» Do this: Please extract each line of the listing below that contains the string "resolution".

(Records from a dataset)
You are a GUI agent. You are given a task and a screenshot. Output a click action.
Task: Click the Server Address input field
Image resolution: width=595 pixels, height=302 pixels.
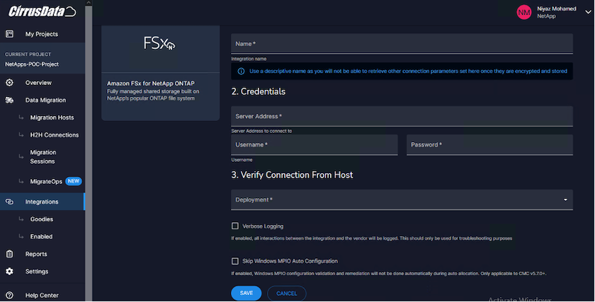click(402, 116)
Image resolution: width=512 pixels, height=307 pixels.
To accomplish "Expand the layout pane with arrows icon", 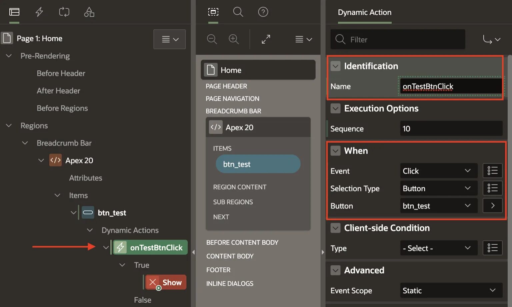I will [x=266, y=39].
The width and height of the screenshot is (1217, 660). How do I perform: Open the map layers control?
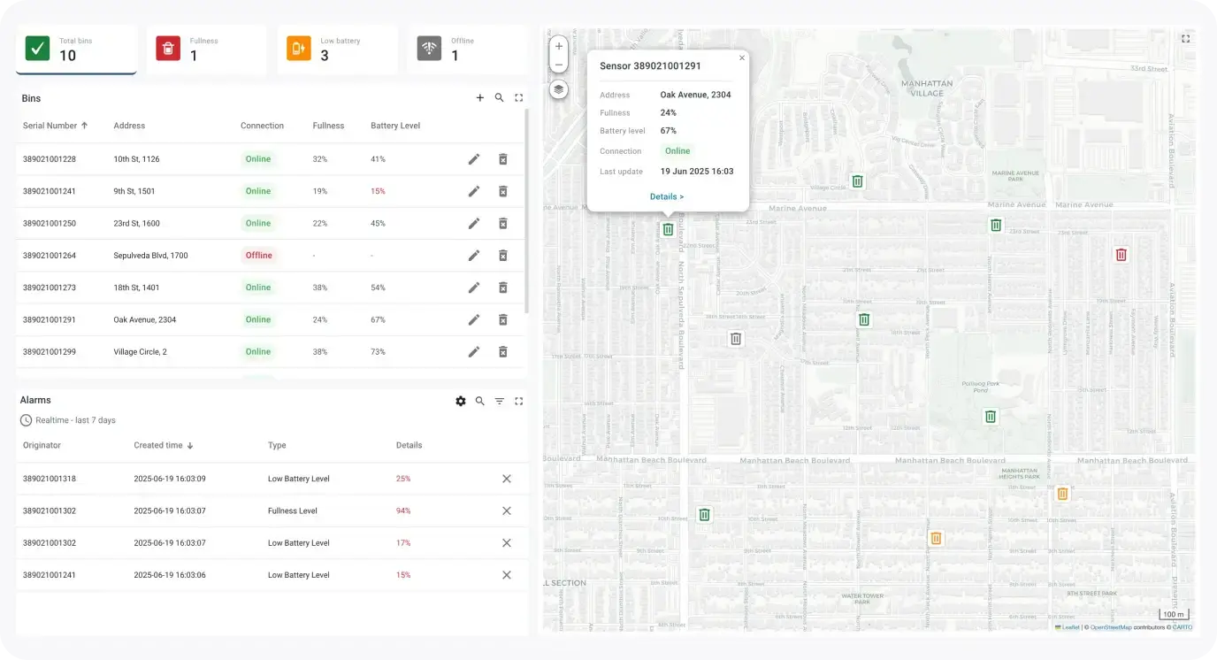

» Result for this exercise:
Image resolution: width=595 pixels, height=302 pixels.
Image resolution: width=512 pixels, height=307 pixels.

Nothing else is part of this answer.